Liquidar para ser beneficiário líquido

 


«Sempre que alguém me fala na pureza das crianças, percebo que se trata de uma pessoa que não convive muito com crianças. A minha avó não tinha dúvidas sobre a minha indecência, e ainda assim esforçava-se para me manter vivo e com saúde. Essa é que é a dificuldade. Amar um ser puro é facílimo. Deixem-me dar um exemplo. Uma vez, mantive o seguinte diálogo com a minha filha mais velha, que teria uns seis anos:

— O que estás a ler?
— A biografia de um grande humorista.
— Ele era engraçado?
— Sim, muito.
— Mais engraçado do que tu?
— Bastante.
— Ele já morreu?
— Já.
— Então...

Não sei se me faço entender. É um episódio em que uma linda criança sugere, com um ignominioso “então…”, que talvez o pai possa ser o beneficiário líquido da morte de Groucho Marx. A ocorrência contém algumas revelações interessantes acerca do raciocínio da doce menina. Primeiro, ela considera que a desgraça dos outros pode ser acolhida com alegria, se significar a prosperidade dos nossos. Segundo, ela desconfia que os nossos não prosperam a menos que algo muito grave aconteça aos outros.

Quando se soube que o Presidente da República tinha dito que Portugal era beneficiário líquido da guerra da Ucrânia, lembrei-me daquela conversa. Não é todos os dias que verificamos que a nossa filha revela, aos seis anos, capacidade para ser a mais alta magistrada da nação. O raciocínio é exactamente o mesmo, com exactamente as mesmas implicações. Portugal é um atleta de alta competição. E Marcelo é o pai que lhe diz: aproveita agora, rapaz, porque todos os teus principais adversários partiram uma perna.

Não creio que seja possível apontar falhas à filosofia do Presidente. De facto, Portugal tem um problema de competitividade.

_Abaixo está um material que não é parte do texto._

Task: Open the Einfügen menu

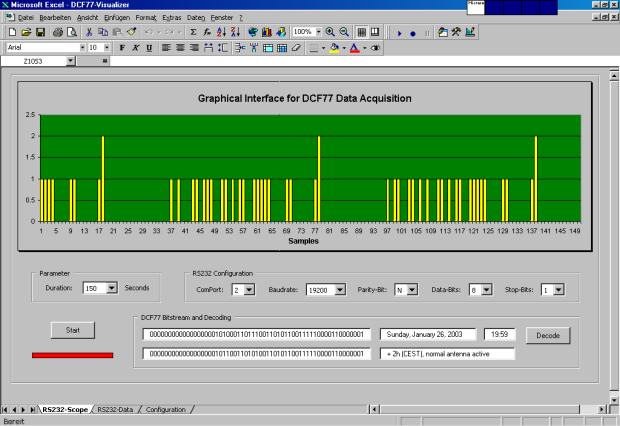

E há duas maneiras de resolver esse problema: ou nos tornamos mais competitivos ou aproveitamos as ocasiões em que os outros não conseguem competir. Uma é seguramente mais fácil do que a outra, e por isso não admira que seja a nossa preferida. No entanto, há uma questão que gostaria de ver respondida: concluímos que é boa ideia dizer em público que somos beneficiários líquidos de uma catástrofe após a ingestão de que líquido? Se souberem, estou comprador de uma garrafinha.»